» **TASK INSTRUCTIONS**
1. For each statement (a), (b) and (c), say whether it agrees with the OxySpace project description, answering yes or no and quoting the deciding words of the text exactly. (a) The project draws on ACE and Wind data for the solar wind context. (b) The prevalence of the O+-rich Warm Plasma Cloak has already been established. (c) Current space weather forecasting tools include the effects of the ionosphere source.
2. Write out the OxySpace project description word for word, from "In particular, we use" up to and including "solar wind-magnetosphere coupling.".

-- START OF SELECTED PASSAGE --

OxySpace: The Oxygen Plasma Cloak in the near-Earth space environment: implications for space weather

This research project is centered on studying the effects on the Earth’s magnetosphere of the (cold) plasma that escapes from the ionosphere, and strives to respond the following question: How oxygen ions flowing out from the upper atmosphere and ionosphere affect space weather? The ionosphere is one of the major sources of plasma for the magnetosphere, together with the solar wind, and its relative contribution changes with time and depends on magnetospheric (e.g., storms and substorms) and solar wind conditions. We will investigate the dynamics of ionospheric-originating plasma throughout the magnetosphere as a function of the solar wind and magnetospheric variations. In particular, we will focus on a population that has not been properly characterized to date: the Warm Plasma Cloak (WPC). The WPC can contain substantial amounts of heavy ions (O+), but the prevalence of the O+-rich WPC remains unknown. In addition, the ionospheric plasma has the ability of modifying the properties of the interface between the magnetosphere and the solar wind as it changes the rate at which magnetic reconnection, the primary coupling mechanism between them, operates. We anticipate that the WPC can play a significant role in shaping that coupling, and that space weather models will improve when they account for the WPC effects on the magnetosphere. We will investigate the micro- and meso- scale effects of the cold plasma component on the coupling of the Earth’s magnetosphere with the solar wind. In-situ spacecraft observations in different regions of the magnetosphere will be the key element used to tackle this research project.

In particular, we use the in-situ measurements data from the recent NASA's Magnetospheric Multiscale (MMS) mission to statistically study the prevalence and effects of the WPC, complemented with other mission data such as ACE and Wind to obtain the solar wind context. Ultimately, we will cross-correlate the MMS observations to the pristine solar wind properties at 1 AU and geomagnetic activity of the magnetosphere.

Figure: Plasma regions inside the magnetosphere. Credit: Chappell et al 2008

Objectives

• Describe the prevalence and characteristics of the Warm Plasma Cloak, including O+-rich periods, based on more than 6 years of MMS data.
• Examine the micro- and meso-scale impacts of the O+-rich WPC on Space Weather via solar wind-magnetosphere coupling.

Expected results impact

We expect our findings to be important for improving space weather forecasting tools, which currently do not include the effects of the ionosphere source. Space weather forecasting tools based on MHD modelling can be improved by including a multi-fluid approach that accounts for the dense ionospheric component and its effects. Tools based on empirical models can be directly improved using the findings of this project, which will provide empirical relationships between SW parameters, geomagnetic activity, and the O+ rich WPC. Our findings will provide the foundations for future work to exploit and implement these key findings in space weather forecasting.

-- END OF SELECTED PASSAGE --
-- START OF ENTRIES --

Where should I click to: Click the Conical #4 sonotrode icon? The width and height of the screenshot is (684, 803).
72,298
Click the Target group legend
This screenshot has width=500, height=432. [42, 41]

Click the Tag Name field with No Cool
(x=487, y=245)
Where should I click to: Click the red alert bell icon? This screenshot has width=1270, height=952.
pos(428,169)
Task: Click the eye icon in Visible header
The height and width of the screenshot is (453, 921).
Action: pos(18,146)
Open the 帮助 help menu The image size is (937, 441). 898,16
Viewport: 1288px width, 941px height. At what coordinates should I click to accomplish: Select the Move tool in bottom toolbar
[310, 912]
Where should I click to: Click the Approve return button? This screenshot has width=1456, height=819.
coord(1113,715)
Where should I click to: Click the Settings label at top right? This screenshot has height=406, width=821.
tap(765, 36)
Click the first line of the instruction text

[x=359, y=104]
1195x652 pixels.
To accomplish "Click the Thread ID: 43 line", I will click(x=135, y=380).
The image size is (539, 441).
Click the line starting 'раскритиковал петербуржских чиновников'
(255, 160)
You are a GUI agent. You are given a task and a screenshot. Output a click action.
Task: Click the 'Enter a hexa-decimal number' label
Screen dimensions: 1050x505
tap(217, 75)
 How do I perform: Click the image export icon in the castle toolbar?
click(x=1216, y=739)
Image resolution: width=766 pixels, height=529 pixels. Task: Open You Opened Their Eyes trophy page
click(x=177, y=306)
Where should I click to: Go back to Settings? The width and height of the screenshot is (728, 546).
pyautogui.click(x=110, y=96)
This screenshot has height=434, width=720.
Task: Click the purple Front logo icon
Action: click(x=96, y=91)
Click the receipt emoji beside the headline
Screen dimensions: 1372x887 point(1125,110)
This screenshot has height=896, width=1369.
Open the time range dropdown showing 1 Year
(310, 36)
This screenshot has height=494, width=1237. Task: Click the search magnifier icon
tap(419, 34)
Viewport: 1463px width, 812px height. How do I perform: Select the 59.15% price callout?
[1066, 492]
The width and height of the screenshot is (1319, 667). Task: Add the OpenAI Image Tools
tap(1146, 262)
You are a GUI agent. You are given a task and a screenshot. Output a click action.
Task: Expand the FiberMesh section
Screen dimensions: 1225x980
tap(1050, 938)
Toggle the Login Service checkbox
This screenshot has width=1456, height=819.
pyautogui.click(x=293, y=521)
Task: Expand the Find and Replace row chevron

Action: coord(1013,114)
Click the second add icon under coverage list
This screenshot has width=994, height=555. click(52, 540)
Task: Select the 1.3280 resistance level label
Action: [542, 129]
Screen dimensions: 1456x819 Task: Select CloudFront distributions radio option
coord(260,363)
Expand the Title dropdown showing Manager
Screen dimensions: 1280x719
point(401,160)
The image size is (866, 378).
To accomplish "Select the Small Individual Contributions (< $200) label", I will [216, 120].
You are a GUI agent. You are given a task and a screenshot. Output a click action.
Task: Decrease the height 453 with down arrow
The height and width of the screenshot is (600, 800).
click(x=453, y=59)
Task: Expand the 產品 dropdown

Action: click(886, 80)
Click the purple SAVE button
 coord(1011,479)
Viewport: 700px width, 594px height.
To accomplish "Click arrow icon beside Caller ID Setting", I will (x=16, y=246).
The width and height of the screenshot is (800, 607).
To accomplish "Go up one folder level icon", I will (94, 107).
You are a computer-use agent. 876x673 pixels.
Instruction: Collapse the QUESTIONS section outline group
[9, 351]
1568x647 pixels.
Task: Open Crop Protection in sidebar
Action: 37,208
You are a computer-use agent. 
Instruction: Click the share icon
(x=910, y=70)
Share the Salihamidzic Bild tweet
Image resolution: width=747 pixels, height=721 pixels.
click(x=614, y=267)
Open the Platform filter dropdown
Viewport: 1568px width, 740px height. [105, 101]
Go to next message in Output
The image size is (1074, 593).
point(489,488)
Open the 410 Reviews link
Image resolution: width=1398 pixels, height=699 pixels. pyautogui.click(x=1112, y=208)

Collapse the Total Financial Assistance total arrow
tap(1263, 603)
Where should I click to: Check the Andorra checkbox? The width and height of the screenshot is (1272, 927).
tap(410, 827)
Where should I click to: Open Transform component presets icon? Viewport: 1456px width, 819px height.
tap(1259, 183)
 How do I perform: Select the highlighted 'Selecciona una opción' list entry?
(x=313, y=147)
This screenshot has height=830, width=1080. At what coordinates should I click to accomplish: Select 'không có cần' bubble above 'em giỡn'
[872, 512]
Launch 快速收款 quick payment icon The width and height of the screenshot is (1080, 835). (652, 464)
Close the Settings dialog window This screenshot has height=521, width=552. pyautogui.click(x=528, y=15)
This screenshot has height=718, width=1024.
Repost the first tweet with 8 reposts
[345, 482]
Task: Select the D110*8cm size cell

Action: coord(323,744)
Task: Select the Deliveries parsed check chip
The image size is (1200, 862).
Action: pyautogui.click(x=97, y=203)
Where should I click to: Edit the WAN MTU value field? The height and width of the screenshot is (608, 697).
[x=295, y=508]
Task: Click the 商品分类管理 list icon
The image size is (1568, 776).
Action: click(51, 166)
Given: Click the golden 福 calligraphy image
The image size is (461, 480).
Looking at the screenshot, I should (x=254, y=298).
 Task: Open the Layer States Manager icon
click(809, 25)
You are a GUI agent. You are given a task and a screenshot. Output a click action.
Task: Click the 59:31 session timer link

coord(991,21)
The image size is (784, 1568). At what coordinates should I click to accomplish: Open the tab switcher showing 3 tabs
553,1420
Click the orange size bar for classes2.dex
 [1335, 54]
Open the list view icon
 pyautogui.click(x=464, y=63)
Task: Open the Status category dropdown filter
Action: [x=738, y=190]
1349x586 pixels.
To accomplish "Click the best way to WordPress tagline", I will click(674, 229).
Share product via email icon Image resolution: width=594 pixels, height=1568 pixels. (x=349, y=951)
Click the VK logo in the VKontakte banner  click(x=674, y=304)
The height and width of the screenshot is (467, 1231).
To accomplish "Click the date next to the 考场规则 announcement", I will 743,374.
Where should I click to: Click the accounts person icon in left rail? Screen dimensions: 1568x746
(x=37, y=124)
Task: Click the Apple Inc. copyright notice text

-- END OF ENTRIES --

» **RESPONSES PER TASK**
1.
(a) Yes: "complemented with other mission data such as ACE and Wind to obtain the solar wind context"
(b) No: "but the prevalence of the O+-rich WPC remains unknown"
(c) No: "which currently do not include the effects of the ionosphere source"

2.
In particular, we use the in-situ measurements data from the recent NASA's Magnetospheric Multiscale (MMS) mission to statistically study the prevalence and effects of the WPC, complemented with other mission data such as ACE and Wind to obtain the solar wind context. Ultimately, we will cross-correlate the MMS observations to the pristine solar wind properties at 1 AU and geomagnetic activity of the magnetosphere.

Figure: Plasma regions inside the magnetosphere. Credit: Chappell et al 2008

Objectives

• Describe the prevalence and characteristics of the Warm Plasma Cloak, including O+-rich periods, based on more than 6 years of MMS data.
• Examine the micro- and meso-scale impacts of the O+-rich WPC on Space Weather via solar wind-magnetosphere coupling.